— start of DOCUMENT —

I use SMath as well. I am not sure there is many on here that have not seen one or two of Dik's posts about SMath.

I would like the ability to embed all my .pdf files from all software packages into one location. Far too often our projects follow an irregular path and when I go back to my notes they can be difficult to navigate.

Celt, I was wondering about the print option from OneNote. I figured it might be a problem. I will look at the other tools. Evernote is another I found mentioned. Thank you.

OneNote has an object converter that is helpful to convert hand sketches into objects, but I have not found it works as well for simple lines as others I have watched in videos.
 
Evernote is a nice text aggregator but last I checked they abandoned their efforts on hand written notes, so you would need to generate the hand written/inked calc in something else export it as an image and then import it into an Evernote note.

My Personal Open Source Structural Applications:

Open Source Structural GitHub Group:
 
Just when I though pens were going to be completely replaced by keyboard typing and CAD drawings, they make a comeback.

— end of DOCUMENT —

• LIST OF TASKS
- A) Based on the forum thread, say whether each statement agrees with it. Answer yes or no, and quote the words that decide it.
(i) OneNote's object converter works as well for simple lines as the tools shown in videos.
(ii) Evernote has abandoned its efforts on handwritten notes, as of the writer's last check.
(iii) One writer wants to embed .pdf files from all software packages into one location.
- B) Using the forum thread, answer these questions:
(i) Which software does the first writer say they also use?
(ii) What does OneNote's object converter help convert?
(iii) What was the writer of the last line expecting pens to be replaced by?
The records play no part in this work.

— start of RECORDED INFORMATION —

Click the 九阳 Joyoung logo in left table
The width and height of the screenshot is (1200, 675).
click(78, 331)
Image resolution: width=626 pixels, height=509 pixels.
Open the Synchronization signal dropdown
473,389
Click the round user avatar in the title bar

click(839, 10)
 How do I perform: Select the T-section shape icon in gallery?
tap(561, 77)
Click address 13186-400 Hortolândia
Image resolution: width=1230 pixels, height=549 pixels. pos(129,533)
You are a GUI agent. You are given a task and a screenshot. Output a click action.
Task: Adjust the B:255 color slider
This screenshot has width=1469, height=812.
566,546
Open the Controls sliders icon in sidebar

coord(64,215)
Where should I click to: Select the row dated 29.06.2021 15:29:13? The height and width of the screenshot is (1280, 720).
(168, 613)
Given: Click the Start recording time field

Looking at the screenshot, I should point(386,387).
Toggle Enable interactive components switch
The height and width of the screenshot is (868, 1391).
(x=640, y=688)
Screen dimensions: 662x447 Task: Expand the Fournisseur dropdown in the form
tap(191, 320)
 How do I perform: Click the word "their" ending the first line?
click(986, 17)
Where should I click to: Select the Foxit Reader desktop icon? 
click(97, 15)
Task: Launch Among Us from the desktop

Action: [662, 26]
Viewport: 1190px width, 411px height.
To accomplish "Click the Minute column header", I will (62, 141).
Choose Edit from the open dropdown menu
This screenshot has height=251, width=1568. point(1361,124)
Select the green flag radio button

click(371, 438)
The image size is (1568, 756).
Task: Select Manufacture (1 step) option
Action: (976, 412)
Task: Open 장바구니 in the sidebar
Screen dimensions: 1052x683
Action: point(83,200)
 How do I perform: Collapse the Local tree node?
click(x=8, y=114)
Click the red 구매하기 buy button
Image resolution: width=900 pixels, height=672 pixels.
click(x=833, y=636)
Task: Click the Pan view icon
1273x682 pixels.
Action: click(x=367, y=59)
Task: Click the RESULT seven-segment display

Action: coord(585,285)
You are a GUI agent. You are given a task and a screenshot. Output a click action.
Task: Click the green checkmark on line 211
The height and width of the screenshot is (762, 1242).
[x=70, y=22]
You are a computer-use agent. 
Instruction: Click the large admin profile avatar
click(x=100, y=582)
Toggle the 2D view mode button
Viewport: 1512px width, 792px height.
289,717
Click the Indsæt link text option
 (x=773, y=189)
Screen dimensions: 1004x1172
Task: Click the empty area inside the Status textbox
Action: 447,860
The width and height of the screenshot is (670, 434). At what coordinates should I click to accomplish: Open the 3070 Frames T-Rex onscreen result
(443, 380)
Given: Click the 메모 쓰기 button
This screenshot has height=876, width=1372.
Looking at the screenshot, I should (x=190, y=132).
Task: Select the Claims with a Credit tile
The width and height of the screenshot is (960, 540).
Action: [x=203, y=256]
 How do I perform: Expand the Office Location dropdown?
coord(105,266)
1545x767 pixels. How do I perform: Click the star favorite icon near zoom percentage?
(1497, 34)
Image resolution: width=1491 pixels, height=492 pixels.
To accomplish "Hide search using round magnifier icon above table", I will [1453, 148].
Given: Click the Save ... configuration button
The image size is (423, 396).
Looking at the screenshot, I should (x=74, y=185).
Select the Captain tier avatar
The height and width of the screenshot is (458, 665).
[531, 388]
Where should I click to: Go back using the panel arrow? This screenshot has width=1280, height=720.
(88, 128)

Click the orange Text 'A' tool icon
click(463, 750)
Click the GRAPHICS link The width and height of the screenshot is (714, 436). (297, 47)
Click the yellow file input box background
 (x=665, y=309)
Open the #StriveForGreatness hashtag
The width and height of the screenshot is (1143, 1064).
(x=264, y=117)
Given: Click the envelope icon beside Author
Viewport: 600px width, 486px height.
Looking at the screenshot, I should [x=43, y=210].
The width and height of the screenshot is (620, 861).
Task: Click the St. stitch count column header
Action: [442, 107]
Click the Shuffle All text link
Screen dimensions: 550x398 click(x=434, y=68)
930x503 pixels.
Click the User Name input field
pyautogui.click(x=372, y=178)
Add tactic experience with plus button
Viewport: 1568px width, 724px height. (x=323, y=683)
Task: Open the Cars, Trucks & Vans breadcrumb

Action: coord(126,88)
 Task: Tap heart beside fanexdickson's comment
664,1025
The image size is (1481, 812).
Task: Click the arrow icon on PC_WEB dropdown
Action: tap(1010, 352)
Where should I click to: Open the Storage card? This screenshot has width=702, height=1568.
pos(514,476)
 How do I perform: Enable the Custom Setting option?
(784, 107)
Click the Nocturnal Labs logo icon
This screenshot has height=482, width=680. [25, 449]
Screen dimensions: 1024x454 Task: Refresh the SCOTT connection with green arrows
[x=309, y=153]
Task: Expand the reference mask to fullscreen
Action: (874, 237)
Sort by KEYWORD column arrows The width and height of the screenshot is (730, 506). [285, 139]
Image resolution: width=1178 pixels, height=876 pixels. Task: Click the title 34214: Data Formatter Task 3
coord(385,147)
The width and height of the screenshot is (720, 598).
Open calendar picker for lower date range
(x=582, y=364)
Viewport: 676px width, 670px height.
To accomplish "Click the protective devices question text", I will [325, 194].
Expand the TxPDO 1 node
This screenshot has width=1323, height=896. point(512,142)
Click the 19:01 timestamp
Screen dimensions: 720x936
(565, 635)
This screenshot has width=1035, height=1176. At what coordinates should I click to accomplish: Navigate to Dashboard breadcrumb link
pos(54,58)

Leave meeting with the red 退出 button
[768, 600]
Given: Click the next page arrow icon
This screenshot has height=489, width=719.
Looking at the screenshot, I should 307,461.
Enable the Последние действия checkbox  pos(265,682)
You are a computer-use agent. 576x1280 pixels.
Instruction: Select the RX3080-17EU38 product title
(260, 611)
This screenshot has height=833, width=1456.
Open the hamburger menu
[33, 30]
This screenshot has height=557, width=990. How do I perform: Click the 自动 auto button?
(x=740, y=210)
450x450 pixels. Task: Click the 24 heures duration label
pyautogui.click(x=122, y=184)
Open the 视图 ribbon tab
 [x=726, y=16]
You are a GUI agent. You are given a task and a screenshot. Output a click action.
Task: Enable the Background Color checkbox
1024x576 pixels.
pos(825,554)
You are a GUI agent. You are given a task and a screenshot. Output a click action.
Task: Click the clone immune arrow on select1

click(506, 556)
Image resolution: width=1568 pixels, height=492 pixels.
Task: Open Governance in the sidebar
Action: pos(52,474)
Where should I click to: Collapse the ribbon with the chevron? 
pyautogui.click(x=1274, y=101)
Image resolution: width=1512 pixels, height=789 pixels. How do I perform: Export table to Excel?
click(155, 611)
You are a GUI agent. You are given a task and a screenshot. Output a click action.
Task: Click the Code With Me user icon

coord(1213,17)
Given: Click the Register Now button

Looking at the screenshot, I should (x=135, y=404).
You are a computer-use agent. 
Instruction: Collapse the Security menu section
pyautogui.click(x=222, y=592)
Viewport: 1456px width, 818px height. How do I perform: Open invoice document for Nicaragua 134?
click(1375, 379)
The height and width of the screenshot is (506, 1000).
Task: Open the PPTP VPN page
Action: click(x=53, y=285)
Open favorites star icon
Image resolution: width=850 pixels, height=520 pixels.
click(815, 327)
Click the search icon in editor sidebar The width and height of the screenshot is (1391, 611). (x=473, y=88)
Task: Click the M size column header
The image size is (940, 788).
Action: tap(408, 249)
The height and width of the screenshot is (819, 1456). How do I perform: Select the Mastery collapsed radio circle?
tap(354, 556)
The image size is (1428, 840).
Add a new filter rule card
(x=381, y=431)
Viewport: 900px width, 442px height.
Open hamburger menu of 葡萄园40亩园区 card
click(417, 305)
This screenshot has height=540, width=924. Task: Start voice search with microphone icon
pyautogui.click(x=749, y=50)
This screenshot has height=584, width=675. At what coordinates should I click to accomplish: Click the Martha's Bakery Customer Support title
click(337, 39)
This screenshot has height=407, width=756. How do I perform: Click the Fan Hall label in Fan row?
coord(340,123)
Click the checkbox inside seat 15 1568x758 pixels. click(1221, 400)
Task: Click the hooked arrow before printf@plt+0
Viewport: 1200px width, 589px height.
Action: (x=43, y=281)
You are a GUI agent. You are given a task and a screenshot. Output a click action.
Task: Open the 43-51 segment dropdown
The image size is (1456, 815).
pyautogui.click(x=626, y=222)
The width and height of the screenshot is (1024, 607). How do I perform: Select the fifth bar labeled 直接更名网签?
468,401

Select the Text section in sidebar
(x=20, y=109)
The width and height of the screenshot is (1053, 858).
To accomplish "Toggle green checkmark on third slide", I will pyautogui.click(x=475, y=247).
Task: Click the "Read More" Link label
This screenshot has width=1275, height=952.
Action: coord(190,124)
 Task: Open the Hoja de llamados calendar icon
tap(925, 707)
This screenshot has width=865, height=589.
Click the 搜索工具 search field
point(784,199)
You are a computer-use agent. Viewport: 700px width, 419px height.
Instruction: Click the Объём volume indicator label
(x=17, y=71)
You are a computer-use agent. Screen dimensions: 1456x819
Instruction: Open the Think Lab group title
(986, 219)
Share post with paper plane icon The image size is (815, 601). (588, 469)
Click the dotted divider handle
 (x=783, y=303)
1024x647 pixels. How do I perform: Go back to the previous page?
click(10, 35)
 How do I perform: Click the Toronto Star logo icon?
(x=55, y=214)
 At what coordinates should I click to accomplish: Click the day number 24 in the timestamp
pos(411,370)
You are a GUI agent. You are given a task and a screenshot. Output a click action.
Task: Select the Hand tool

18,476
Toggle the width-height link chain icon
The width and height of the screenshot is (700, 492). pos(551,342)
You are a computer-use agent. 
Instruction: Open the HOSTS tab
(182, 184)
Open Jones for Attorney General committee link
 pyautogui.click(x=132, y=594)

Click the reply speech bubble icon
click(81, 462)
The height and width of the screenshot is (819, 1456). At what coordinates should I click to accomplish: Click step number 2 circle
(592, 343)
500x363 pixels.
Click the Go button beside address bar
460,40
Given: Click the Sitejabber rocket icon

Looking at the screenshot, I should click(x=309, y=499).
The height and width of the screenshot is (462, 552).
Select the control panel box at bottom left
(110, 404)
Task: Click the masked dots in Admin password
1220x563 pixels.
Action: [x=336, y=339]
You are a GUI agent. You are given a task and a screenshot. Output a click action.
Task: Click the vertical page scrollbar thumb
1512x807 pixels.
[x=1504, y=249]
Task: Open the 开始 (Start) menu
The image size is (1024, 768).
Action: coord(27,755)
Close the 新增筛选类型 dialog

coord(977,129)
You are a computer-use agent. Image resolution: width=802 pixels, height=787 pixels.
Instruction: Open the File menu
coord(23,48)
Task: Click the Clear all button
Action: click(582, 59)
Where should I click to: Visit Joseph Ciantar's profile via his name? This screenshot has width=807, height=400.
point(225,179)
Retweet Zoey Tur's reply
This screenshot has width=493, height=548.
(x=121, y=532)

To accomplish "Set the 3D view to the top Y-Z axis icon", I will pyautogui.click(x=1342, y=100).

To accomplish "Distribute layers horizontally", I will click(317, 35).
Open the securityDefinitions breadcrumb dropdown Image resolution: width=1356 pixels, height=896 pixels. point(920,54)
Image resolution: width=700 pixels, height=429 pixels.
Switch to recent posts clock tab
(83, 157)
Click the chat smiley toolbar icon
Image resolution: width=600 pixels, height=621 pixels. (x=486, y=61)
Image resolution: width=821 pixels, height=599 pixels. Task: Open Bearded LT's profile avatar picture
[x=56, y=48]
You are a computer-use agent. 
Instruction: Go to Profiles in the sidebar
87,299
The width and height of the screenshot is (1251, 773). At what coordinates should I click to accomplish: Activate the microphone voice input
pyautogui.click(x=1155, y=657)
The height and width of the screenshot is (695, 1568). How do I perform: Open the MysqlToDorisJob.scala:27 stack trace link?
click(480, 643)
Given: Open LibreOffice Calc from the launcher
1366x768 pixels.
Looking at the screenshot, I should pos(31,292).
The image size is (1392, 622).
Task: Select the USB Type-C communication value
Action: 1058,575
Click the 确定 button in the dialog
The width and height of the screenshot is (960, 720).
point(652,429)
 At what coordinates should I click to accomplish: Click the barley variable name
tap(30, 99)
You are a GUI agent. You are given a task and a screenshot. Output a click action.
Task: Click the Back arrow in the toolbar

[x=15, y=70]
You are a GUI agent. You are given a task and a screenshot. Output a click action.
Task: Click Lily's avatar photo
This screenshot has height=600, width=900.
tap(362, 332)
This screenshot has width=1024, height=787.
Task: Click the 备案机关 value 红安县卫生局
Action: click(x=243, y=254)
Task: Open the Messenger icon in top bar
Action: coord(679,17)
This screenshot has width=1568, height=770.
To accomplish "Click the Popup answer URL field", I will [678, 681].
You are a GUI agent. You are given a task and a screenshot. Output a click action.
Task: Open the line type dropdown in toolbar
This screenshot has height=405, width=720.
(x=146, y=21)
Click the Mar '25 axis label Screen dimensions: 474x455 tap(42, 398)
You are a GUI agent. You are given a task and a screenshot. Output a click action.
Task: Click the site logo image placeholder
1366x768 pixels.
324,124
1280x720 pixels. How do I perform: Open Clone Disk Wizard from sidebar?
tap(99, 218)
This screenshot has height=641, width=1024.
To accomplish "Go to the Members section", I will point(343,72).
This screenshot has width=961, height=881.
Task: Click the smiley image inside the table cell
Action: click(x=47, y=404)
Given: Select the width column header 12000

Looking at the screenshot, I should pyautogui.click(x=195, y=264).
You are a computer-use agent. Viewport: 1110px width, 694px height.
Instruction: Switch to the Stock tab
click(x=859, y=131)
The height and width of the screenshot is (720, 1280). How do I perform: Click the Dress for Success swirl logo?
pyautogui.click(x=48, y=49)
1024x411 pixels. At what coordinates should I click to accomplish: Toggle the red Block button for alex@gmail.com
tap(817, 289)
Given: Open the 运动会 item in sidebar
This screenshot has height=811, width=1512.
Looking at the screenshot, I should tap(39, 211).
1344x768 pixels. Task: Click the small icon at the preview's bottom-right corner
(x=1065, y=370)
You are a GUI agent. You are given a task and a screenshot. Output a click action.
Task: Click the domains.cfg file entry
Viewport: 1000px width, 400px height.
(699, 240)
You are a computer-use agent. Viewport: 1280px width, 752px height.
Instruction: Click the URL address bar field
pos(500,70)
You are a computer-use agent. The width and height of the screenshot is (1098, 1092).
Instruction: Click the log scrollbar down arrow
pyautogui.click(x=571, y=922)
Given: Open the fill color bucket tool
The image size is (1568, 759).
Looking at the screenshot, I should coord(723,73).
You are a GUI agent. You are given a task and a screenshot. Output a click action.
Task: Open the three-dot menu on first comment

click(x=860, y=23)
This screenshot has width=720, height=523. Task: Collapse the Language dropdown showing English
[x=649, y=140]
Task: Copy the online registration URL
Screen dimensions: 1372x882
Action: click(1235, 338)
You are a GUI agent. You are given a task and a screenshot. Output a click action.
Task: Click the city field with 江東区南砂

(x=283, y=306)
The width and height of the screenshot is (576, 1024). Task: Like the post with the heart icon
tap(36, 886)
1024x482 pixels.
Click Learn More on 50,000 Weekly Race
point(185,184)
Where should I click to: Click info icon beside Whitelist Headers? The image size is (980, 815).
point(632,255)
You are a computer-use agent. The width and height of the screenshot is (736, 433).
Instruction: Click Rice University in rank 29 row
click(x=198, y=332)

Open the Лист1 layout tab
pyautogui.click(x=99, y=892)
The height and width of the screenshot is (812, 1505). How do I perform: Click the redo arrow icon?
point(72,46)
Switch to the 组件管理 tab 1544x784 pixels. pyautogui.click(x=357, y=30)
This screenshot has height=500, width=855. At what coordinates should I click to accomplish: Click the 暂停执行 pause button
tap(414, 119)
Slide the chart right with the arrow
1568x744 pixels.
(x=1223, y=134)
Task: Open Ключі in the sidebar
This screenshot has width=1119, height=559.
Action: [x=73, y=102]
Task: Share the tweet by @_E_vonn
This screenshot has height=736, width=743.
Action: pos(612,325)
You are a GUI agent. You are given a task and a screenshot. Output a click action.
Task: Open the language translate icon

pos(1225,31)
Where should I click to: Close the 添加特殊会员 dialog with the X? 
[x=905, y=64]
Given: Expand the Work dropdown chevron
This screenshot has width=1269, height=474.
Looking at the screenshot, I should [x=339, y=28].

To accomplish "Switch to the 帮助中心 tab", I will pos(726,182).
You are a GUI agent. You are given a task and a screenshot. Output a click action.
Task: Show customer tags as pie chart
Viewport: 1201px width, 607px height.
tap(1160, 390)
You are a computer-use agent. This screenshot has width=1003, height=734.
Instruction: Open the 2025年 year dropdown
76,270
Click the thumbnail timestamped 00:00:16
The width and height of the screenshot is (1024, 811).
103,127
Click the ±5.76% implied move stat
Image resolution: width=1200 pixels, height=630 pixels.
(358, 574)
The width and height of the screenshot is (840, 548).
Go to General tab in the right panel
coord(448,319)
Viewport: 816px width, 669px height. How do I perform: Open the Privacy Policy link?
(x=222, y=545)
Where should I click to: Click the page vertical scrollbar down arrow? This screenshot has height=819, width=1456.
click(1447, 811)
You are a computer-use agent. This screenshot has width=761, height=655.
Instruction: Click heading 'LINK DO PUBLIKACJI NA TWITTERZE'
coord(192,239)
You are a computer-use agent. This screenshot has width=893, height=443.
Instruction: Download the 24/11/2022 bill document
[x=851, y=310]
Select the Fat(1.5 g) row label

— end of RECORDED INFORMATION —

• EXERCISE RESPONSES
- A)
(i) No: "I have not found it works as well for simple lines as others I have watched in videos"
(ii) Yes: "last I checked they abandoned their efforts on hand written notes"
(iii) Yes: "I would like the ability to embed all my .pdf files from all software packages into one location"

- B)
(i) SMath
(ii) Hand sketches into objects
(iii) Keyboard typing and CAD drawings